IOC to start talks on increasing doping bans
The International Olympic Committee (IOC) will start talks with its member federations on a proposal by the world governing athletics body to double the ban for first time offenders using steroids. International Association of Athletics Federations...
The International Olympic Committee (IOC) will start talks with its member federations on a proposal by the world governing athletics body to double the ban for first time offenders using steroids.
International Association of Athletics Federations (IAAF) senior vice-president Arne Ljungqvist said last week the IAAF would urge the World Anti-Doping Agency (WADA) to double the ban from two to four years for serious doping offences.
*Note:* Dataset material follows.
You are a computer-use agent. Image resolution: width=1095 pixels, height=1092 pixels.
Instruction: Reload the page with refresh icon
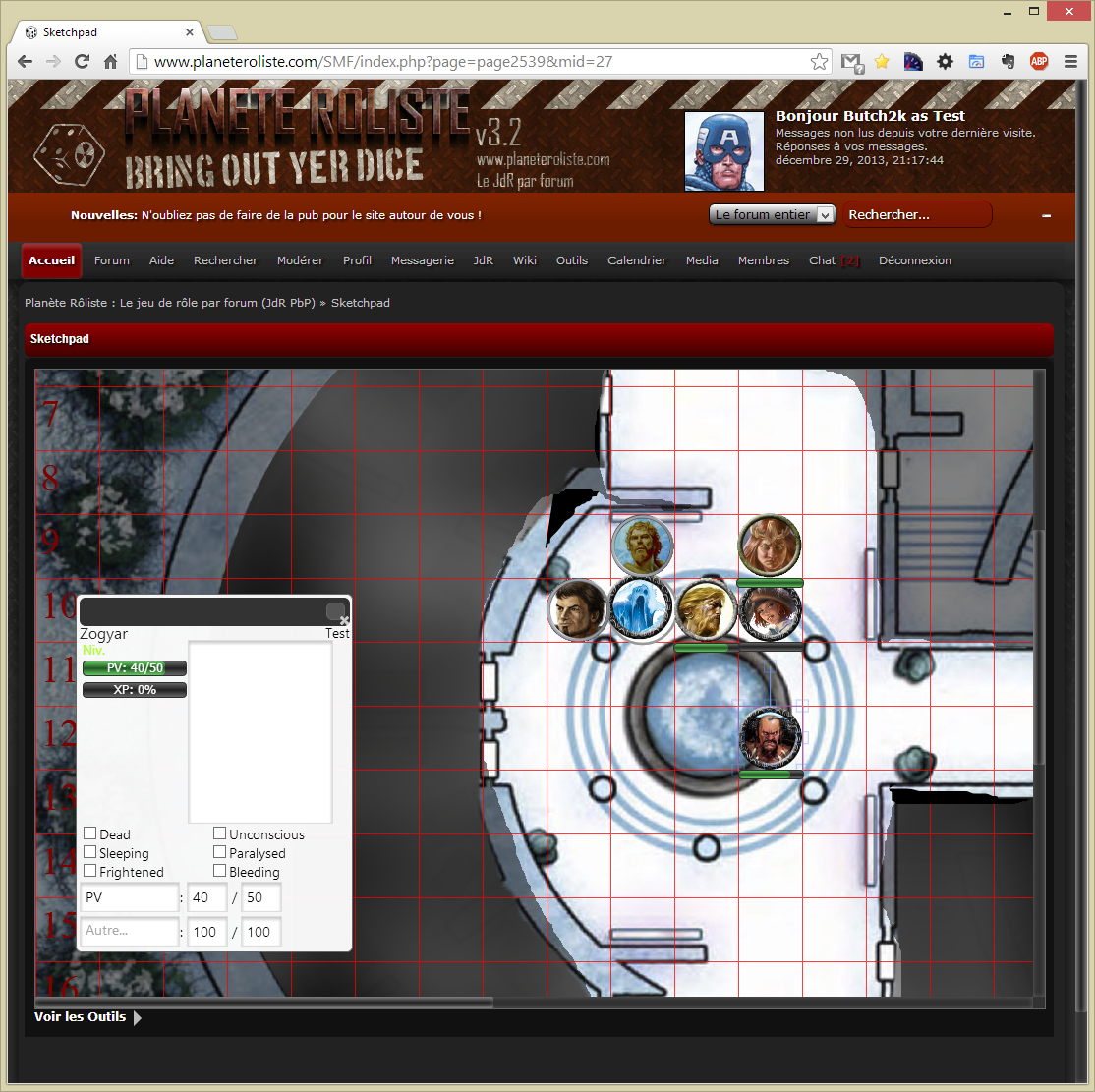click(83, 62)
At a news conference in Helsinki, IOC president Jacques Rogge said his executive board had discussed the proposal with the IAAF council.
"The first thing the IOC will do is to consult with the other 27 summer federations and seven winter and see what their advice and position is," he said.
"The IOC will take a common position with all the other international federations. If there is a common view then there will come a second point in which the sports will have to consult with the governments."
The IAAF proposal followed a motion tabled on the first day of its biennial congress by the United States calling for a life ban for first time steroid offenders.
USA Track & Field president Bill Roe withdrew the motion after Ljungqvist assured delegates the IAAF would seek a return to its original ban of four years. The ban was cut in half at the 1997 congress because of challenges in the civil courts by athletes arguing they were an unacceptable restraint of trade.
Rogge said he was personally opposed to life bans, although he stressed that the issue of penalties was one for individual federations to decide.
"Lifetime bans will not be accepted by the courts," he said.
"Four years is another issue."
IAAF president Lamine Diack said the US proposal had been un-realistic.
"Even in the United States they won't accept lifetime bans," he said.
"If there had been a vote in the congress it certainly would have been a 90 per cent or 99 per cent no."